Here we developed two methods: a SKI-Cox method and a wLASSO-Cox method to incorporate the association among different types of omics data. Both methods fit the Cox proportional hazards model and predict a risk score based on mRNA expression profiles. SKI-Cox borrows the information generated by these additional types of omics data to guide variable selection, while wLASSO-Cox incorporates this information as a penalty factor during model fitting.
We show that SKI-Cox and wLASSO-Cox models select more true variables than a LASSO-Cox model in simulation studies. We assess the performance of SKI-Cox and wLASSO-Cox using TCGA glioblastoma multiforme and lung adenocarcinoma data. In each case, mRNA expression, methylation, and copy number variation data are integrated to predict the overall survival time of cancer patients. Our methods achieve better performance in predicting patients' survival in glioblastoma and lung adenocarcinoma.

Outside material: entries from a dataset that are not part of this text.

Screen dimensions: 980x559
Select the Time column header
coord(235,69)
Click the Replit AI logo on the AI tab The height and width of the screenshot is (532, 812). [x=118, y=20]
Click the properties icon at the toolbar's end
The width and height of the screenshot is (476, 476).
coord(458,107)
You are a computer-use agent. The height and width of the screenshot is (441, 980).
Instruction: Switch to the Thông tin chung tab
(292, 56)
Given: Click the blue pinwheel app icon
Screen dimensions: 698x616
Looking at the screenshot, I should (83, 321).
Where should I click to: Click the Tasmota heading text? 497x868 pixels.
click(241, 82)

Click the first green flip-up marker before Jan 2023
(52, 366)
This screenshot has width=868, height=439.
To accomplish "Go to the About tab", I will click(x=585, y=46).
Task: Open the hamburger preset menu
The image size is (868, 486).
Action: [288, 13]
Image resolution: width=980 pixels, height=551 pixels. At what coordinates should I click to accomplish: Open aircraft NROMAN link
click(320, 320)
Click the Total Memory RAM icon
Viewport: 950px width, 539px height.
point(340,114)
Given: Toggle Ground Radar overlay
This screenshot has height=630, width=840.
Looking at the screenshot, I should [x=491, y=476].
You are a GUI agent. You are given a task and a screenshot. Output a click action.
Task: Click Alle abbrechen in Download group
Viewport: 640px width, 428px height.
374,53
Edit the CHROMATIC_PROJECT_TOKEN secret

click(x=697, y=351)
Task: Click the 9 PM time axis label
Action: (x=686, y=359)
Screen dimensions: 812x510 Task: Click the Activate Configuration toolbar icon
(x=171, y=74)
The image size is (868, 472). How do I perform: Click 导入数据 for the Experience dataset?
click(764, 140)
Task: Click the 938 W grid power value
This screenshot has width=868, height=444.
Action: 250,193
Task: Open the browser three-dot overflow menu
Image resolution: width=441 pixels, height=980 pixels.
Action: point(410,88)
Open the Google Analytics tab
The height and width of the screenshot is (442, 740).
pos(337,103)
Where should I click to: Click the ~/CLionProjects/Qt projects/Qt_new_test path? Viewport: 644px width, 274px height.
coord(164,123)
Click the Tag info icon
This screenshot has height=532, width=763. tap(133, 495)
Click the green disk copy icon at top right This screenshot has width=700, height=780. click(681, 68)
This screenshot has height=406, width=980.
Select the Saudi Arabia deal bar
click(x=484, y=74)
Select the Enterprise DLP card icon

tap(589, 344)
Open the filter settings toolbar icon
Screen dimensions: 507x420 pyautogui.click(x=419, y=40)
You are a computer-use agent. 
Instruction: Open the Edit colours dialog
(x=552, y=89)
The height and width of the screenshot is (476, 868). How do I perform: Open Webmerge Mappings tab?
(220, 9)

高通量基因组技术的新发展使得能够以经济高效且临床可行的方式测量多种类型的组学生物标志物。开发用于分析此类基因组数据并将其转化为临床相关信息的计算方法和工具是一个持续且活跃的研究领域。例如,一些研究利用无监督学习框架通过整合组学数据对患者进行聚类。尽管有这些最新进展,但使用整合的组学生物标志物预测癌症预后仍然是一项挑战。此外,缺乏使用监督学习方法预测癌症预后的计算工具。当前的标准方法是通过以线性方式连接不同类型的组学数据来拟合Cox回归模型,同时可以添加惩罚项进行特征选择。然而,一种更强大的方法是通过考虑组学数据类型之间的关系来整合数据。
在此,我们开发了两种方法:SKI - Cox方法和wLASSO - Cox方法,以纳入不同类型组学数据之间的关联。这两种方法都拟合Cox比例风险模型,并根据mRNA表达谱预测风险评分。SKI - Cox借用这些额外类型的组学数据生成的信息来指导变量选择,而wLASSO - Cox在模型拟合期间将此信息作为惩罚因子纳入。
我们表明,在模拟研究中,SKI - Cox和wLASSO - Cox模型比LASSO - Cox模型选择了更多真实变量。我们使用TCGA多形性胶质母细胞瘤和肺腺癌数据评估了SKI - Cox和wLASSO - Cox的性能。在每种情况下,整合mRNA表达、甲基化和拷贝数变异数据以预测癌症患者的总生存时间。我们的方法在预测胶质母细胞瘤和肺腺癌患者的生存方面表现更好。